Material for the task: Begin

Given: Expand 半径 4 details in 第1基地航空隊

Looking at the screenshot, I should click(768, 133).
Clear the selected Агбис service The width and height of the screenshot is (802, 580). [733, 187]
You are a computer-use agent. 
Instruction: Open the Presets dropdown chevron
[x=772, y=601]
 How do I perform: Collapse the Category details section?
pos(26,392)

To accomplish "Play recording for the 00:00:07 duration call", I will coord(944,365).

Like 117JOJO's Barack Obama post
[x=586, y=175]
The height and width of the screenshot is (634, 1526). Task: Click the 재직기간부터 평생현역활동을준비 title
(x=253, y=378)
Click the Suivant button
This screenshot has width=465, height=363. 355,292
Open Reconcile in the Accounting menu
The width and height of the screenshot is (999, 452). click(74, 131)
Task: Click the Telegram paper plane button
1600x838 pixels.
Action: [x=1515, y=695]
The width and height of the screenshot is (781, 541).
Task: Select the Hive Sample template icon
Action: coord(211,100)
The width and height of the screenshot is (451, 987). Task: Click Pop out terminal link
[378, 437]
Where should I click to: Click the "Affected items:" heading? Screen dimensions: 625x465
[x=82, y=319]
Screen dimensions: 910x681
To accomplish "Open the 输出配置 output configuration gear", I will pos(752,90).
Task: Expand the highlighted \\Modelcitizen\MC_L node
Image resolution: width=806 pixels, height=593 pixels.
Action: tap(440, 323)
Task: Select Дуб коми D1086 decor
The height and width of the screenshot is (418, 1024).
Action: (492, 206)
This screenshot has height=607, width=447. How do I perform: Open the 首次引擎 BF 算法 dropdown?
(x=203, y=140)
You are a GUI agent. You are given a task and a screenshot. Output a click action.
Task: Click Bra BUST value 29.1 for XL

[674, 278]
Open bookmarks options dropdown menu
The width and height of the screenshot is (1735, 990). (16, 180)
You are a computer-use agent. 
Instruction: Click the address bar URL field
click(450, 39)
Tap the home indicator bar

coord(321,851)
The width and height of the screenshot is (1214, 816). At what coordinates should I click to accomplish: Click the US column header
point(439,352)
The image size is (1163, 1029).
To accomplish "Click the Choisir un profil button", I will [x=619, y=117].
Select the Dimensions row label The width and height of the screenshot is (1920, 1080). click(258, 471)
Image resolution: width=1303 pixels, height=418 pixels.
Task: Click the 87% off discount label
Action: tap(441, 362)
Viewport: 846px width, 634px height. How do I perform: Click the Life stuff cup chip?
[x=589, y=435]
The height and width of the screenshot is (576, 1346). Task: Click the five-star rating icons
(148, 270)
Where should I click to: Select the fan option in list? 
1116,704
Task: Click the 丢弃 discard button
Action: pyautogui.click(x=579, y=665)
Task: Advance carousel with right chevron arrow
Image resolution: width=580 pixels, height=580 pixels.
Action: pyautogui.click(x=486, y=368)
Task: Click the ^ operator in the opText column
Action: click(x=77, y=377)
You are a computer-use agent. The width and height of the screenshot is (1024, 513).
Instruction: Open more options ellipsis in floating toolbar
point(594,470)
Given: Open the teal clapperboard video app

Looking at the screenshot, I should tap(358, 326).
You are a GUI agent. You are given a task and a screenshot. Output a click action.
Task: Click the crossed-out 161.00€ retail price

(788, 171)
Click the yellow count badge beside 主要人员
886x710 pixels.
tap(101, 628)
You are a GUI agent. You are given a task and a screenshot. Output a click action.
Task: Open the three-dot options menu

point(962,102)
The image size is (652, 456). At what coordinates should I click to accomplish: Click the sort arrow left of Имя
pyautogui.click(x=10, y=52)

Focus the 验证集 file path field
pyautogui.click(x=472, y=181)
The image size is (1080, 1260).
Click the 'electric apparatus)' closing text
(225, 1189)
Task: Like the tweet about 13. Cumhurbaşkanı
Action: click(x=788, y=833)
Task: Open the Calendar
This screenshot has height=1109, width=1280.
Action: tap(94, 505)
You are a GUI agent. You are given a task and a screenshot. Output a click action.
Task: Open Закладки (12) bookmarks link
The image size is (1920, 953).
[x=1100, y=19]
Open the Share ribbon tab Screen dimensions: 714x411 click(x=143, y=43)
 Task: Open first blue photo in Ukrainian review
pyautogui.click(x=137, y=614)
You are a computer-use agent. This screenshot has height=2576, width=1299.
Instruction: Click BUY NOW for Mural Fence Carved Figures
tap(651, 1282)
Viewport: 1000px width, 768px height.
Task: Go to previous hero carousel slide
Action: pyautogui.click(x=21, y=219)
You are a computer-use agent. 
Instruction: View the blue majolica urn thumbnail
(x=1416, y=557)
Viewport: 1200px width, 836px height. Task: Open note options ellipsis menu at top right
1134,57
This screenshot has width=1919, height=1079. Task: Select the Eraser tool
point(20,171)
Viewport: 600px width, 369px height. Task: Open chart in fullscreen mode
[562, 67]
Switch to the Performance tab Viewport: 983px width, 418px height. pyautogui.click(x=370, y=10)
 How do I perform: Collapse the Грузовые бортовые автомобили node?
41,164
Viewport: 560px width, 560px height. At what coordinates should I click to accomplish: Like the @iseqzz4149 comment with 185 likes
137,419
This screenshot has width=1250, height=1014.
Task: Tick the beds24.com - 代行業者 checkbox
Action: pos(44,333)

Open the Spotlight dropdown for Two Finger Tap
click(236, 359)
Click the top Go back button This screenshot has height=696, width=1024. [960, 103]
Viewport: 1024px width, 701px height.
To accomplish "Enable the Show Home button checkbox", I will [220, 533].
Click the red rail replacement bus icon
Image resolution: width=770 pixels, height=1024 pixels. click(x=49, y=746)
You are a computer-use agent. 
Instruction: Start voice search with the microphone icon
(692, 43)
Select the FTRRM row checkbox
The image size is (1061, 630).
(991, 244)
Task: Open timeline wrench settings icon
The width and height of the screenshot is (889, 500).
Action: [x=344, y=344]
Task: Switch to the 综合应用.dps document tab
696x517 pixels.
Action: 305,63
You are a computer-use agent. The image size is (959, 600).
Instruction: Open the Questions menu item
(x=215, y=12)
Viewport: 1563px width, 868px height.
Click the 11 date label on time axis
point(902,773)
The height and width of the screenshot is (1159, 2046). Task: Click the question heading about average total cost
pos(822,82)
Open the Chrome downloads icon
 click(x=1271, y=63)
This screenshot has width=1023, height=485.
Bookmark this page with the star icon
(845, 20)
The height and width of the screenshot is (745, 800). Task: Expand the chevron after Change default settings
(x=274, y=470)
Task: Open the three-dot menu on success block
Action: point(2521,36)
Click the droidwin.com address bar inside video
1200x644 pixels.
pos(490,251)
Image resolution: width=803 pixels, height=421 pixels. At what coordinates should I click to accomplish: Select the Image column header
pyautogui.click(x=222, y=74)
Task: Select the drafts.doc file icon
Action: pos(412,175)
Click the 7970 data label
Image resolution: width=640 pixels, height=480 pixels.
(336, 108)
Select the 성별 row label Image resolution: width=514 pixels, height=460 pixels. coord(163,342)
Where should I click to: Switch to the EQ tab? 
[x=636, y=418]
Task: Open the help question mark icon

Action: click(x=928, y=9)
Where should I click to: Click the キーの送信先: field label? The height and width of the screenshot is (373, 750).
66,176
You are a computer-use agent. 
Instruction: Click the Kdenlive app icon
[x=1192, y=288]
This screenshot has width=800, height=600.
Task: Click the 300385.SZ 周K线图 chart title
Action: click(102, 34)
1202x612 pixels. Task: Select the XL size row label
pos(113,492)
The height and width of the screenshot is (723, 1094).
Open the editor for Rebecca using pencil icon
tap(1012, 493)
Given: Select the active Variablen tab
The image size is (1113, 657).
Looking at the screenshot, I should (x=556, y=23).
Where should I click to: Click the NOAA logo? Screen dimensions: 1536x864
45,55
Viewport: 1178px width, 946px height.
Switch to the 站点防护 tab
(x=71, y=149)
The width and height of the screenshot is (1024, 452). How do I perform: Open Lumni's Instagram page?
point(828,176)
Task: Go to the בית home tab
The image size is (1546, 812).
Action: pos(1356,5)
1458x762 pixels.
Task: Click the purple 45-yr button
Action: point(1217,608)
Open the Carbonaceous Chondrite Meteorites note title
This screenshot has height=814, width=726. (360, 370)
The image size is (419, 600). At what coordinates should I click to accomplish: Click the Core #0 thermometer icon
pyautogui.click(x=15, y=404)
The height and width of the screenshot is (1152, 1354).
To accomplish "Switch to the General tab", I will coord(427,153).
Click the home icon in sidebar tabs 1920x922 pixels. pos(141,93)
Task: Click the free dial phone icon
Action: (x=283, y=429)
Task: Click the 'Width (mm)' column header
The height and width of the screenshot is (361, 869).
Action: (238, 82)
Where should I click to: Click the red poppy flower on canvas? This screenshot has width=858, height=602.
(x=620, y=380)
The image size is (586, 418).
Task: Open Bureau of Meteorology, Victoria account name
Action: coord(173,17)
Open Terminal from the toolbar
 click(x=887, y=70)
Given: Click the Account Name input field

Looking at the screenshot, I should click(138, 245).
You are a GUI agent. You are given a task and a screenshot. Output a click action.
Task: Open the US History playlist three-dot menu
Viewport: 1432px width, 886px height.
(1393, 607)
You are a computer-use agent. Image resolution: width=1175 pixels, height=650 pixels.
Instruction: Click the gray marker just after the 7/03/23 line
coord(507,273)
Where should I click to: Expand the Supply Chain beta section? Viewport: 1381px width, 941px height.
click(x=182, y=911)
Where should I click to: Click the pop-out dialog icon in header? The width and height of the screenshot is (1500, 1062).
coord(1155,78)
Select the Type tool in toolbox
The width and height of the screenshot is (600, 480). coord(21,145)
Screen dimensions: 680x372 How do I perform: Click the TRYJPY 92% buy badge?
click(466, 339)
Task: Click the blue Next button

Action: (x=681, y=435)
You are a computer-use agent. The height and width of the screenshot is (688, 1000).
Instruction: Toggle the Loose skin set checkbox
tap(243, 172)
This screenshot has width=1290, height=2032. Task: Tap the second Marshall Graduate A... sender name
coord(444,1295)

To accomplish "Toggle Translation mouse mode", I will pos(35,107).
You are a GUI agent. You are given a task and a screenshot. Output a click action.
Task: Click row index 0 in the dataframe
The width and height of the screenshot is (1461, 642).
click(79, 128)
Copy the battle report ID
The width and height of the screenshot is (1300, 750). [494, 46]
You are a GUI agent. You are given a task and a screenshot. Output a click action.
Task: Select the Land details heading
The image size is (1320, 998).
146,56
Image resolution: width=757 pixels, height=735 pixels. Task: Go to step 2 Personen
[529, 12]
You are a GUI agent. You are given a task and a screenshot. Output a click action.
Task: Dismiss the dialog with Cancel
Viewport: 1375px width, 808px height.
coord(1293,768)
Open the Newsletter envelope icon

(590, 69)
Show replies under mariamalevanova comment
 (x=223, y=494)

Material for the task: End

## Problem details:
Would you copy all lines in the records where the string "will" appears?

## The completed task:
To accomplish "Play recording for the 00:00:07 duration call", I will coord(944,365).
To accomplish "Open the 输出配置 output configuration gear", I will pos(752,90).
To accomplish "Click the Choisir un profil button", I will [x=619, y=117].
To accomplish "Enable the Show Home button checkbox", I will [220, 533].
To accomplish "Switch to the General tab", I will coord(427,153).
To accomplish "Toggle Translation mouse mode", I will pos(35,107).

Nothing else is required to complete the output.